Question to the Department for Education:

To ask the Secretary of State for Education, what recent assessment he has made of the effect of the National Funding Formula on (a) the number of school places, (b) spending per pupil, (c) school spending reserves and (d) the sustainability of school funding in Garston and Halewood constituency.


Answered by
Nick Gibb Portrait
Nick Gibb
This question was answered on 4th October 2019

Local authorities are under a statutory duty to ensure that there is a school place available for every child. The Department provides local authorities with basic need funding for every new place that is needed, based on local authorities’ own data on pupil forecasts. They can use this funding to provide places in new schools or through expansions of existing schools, and can work with any school in their local area, including academies and free schools.

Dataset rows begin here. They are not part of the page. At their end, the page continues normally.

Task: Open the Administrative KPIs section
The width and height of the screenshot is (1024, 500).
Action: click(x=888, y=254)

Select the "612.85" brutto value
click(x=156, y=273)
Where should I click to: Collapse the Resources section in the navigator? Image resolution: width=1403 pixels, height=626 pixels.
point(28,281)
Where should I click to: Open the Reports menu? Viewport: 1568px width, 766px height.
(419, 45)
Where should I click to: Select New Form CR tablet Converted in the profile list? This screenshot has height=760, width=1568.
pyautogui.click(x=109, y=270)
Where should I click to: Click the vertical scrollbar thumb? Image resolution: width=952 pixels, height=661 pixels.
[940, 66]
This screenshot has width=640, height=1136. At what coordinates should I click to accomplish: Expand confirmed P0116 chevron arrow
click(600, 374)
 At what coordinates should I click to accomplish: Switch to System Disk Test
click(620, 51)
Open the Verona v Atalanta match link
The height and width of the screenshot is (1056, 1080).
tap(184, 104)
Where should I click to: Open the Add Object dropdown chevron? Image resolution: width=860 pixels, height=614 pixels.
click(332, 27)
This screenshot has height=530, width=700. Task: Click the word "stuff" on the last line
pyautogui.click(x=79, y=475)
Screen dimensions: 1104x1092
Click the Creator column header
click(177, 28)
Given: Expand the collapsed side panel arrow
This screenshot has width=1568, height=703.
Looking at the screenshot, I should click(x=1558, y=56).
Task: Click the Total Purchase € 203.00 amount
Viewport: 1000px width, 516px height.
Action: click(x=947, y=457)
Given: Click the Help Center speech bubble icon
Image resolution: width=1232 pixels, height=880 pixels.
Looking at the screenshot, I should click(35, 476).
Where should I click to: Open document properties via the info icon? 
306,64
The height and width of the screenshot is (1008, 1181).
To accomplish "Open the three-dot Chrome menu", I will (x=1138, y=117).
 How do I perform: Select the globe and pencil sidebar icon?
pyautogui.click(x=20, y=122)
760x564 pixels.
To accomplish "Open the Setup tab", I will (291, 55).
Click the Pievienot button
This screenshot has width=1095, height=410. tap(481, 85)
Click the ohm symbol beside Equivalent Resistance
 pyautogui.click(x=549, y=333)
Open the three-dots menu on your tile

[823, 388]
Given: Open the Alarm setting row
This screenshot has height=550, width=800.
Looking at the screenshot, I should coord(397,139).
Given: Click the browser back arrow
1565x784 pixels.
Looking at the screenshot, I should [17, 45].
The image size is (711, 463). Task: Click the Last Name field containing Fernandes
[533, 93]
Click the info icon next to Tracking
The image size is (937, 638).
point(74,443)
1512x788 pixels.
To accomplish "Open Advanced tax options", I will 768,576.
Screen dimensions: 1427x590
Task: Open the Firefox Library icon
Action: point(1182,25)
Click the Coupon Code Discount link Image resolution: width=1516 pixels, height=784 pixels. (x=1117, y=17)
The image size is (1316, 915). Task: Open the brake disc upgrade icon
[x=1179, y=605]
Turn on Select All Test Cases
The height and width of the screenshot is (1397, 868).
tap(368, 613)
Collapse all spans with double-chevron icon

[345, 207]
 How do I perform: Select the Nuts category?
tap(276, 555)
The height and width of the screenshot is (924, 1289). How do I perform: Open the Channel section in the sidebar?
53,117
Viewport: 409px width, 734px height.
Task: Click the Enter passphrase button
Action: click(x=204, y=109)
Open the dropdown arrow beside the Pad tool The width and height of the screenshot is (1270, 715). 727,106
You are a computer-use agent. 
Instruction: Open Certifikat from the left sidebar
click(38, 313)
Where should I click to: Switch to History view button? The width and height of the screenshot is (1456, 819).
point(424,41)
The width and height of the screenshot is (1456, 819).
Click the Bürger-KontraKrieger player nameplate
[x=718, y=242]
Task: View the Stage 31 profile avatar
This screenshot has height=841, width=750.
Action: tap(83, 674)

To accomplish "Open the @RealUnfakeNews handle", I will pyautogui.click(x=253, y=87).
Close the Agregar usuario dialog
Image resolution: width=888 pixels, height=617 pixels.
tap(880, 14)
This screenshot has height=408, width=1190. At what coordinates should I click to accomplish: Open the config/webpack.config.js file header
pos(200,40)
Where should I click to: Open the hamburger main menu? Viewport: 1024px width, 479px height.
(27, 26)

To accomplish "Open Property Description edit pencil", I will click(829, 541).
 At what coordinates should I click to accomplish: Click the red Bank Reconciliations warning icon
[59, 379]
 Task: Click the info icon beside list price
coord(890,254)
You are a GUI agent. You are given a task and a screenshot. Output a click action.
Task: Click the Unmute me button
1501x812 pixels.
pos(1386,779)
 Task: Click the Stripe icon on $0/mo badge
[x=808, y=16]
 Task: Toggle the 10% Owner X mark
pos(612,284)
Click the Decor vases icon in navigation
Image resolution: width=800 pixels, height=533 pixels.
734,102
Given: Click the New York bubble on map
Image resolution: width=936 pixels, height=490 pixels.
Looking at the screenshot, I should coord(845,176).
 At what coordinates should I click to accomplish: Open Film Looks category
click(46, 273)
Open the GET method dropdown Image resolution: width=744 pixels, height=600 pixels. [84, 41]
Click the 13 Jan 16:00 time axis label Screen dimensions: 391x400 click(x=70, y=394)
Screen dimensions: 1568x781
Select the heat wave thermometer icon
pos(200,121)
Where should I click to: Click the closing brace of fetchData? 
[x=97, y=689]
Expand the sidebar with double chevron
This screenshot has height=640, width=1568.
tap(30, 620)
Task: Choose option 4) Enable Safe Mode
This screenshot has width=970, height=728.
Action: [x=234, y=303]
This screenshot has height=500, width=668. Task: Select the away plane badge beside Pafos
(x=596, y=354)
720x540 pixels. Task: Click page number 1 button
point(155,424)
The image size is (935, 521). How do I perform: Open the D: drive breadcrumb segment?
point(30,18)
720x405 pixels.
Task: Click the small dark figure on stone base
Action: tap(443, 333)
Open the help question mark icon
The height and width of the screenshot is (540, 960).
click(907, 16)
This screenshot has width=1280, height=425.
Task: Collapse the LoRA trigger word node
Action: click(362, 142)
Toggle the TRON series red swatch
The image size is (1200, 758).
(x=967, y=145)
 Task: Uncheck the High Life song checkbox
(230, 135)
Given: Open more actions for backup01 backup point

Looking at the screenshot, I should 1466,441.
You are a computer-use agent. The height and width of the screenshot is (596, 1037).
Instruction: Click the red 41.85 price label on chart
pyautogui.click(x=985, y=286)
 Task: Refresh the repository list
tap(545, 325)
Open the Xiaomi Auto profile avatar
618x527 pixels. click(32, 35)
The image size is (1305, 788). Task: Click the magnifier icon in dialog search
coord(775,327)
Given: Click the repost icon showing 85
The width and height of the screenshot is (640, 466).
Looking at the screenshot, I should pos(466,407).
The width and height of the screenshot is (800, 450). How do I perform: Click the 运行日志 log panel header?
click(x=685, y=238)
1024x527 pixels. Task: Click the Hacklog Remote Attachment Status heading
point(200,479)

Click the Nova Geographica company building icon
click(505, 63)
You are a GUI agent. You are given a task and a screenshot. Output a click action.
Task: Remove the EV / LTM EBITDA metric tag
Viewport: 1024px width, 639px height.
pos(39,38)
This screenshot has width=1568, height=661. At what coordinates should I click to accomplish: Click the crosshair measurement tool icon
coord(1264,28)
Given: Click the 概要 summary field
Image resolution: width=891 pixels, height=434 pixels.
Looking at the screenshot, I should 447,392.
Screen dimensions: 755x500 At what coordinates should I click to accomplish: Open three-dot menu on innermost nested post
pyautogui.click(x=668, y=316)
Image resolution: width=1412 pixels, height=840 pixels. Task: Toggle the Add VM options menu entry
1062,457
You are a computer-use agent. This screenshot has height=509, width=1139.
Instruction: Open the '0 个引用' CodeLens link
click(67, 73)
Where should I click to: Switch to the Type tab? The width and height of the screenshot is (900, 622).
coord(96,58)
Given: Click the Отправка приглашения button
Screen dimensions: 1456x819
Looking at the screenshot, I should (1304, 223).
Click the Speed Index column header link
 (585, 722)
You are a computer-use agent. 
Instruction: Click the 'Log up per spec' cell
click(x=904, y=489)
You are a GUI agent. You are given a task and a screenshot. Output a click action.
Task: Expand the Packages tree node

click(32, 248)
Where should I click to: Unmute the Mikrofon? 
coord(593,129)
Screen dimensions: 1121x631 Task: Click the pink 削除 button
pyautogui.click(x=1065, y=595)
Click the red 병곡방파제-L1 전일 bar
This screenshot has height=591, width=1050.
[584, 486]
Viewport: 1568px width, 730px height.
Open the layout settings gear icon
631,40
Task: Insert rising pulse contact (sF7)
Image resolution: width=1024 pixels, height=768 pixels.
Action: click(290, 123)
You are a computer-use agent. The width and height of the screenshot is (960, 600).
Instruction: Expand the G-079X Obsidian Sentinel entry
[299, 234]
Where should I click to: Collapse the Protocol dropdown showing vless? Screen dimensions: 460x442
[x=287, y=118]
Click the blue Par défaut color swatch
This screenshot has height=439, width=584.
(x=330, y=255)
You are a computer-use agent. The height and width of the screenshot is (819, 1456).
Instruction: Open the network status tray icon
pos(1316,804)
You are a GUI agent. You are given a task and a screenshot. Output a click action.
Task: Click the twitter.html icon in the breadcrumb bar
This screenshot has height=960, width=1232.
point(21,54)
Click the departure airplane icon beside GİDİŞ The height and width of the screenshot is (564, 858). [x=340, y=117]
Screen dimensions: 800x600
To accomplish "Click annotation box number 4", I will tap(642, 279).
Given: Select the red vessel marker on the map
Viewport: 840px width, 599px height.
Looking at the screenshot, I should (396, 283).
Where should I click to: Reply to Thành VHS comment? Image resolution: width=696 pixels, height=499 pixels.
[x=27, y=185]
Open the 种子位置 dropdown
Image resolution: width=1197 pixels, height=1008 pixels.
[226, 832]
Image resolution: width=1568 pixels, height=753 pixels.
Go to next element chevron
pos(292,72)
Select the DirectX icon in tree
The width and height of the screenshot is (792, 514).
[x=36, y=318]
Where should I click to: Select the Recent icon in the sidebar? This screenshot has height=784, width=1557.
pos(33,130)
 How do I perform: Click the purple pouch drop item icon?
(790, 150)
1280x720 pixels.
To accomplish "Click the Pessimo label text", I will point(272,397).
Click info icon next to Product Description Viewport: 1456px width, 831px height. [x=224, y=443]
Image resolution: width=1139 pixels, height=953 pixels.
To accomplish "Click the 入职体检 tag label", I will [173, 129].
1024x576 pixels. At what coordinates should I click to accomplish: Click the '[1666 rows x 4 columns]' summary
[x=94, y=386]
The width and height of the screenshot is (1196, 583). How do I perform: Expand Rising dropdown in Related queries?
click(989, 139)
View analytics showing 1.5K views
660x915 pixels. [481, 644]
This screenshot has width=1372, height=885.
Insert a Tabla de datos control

Liverpool has been allocated £56.6 million to provide new school places from 2011-21, and Knowsley has been allocated £3 million.

The Department trusts schools to manage their own budgets and the vast majority are operating with a cumulative surplus, with only a small percentage having a deficit. The Department will be publishing data on maintained school reserves in 2018-19 in October, following the introduction of the national funding formulae. 2018-19 data on academy reserves will be published next spring.

On Friday 30 August, the Department announced a three-year settlement which will provide a total increase in funding of over £14 billion over the next three years, including an additional £7.1 billion in 2022-23, bringing the core schools’ budget in that year to £52.2 billion. This means we can ‘level up’ school funding by raising the minimum per pupil funding for secondary schools to £5,000 next year, and the minimum per pupil funding for primary schools to £3,750 in 2020-21 and £4,000 in 2021-22.

Overall, school funding is increasing significantly by 5% and the Department is increasing funding for the lowest-funded schools even faster. In addition, the Department are providing for an increase in per pupil funding at least in line with inflation for every school in England next year, with most schools attracting real terms increases.

This funding announcement means further increases for every school in Garston and Halewood over the next three years. The Department will be publishing school-level details in October.